Freyd v. University of Oregon (9th Cir. 19-35428 3/15/21) Equal Pay Act, Title VII, Title IX
Plaintiff, a psychology professor, alleged that the University paid her several thousand dollars less per year than four of her male colleagues who were of equal rank and seniority. Summary judgment reversed on Equal Pay Act claim because a reasonable jury could find plaintiff and her comparator professors performed a common core of tasks and did substantially equal work. Summary judgment reversed on Title VII disparate impact claim because plaintiff’s statistical sample, while small, nonetheless indicated a gender pay disparity arising from the University’s policy of giving retention raises without also increasing salaries of other professors of comparable merit and seniority.
Wilson v. The La Jolla Group (CA4/1 D077134 3/12/21) Wage and Hour/Class Action
The existence of a common question of misclassification as independent contractors is not sufficient for class certification when the misclassification issue does not predominate over individual issues that must be resolved to establish the employer’s liability. Trial court did not err by denying class certification as to minimum wage, overtime, meal and rest break, final wage payment, and reimbursement claims where individual issues would predominate in liability phase. Remand for determination of whether class treatment of wage statement claims would be manageable and superior to litigating individual claims.

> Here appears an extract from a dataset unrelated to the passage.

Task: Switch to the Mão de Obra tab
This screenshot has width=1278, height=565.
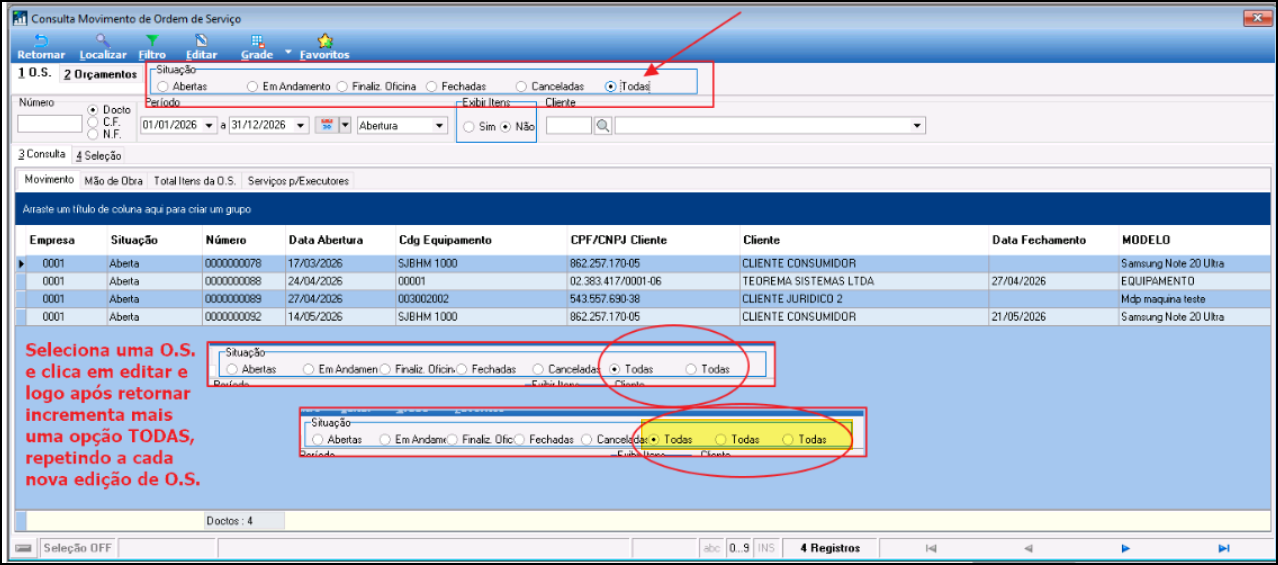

Sargent v. Bd. of Trustees of the Cal. State Univ. (CA1 A153072 3/5/21) PAGA/CalOSHA Retaliation
A claim under the Private Attorneys General Act of 2004 may be maintained against a public entity only when the Labor Code provision underlying the PAGA claim provides for a penalty. Public entities are not subject to PAGA’s default penalties because a public entity is not “a person” as defined in PAGA.
Ventura County Deputy Sheriffs’ Assn. v. County of Ventura (CA2/6 B300006 3/3/21) Public Records Act/Peace Officer Conduct
The January 1, 2019 amendments to Penal Code section 832.7 deem peace officer personnel records relating to officer-involved shootings, serious use of force, and sustained findings of sexual assault or serious dishonesty, to be non-confidential. Such records may be disclosed in response to a California Public Records Act request even if they were created prior to 2019.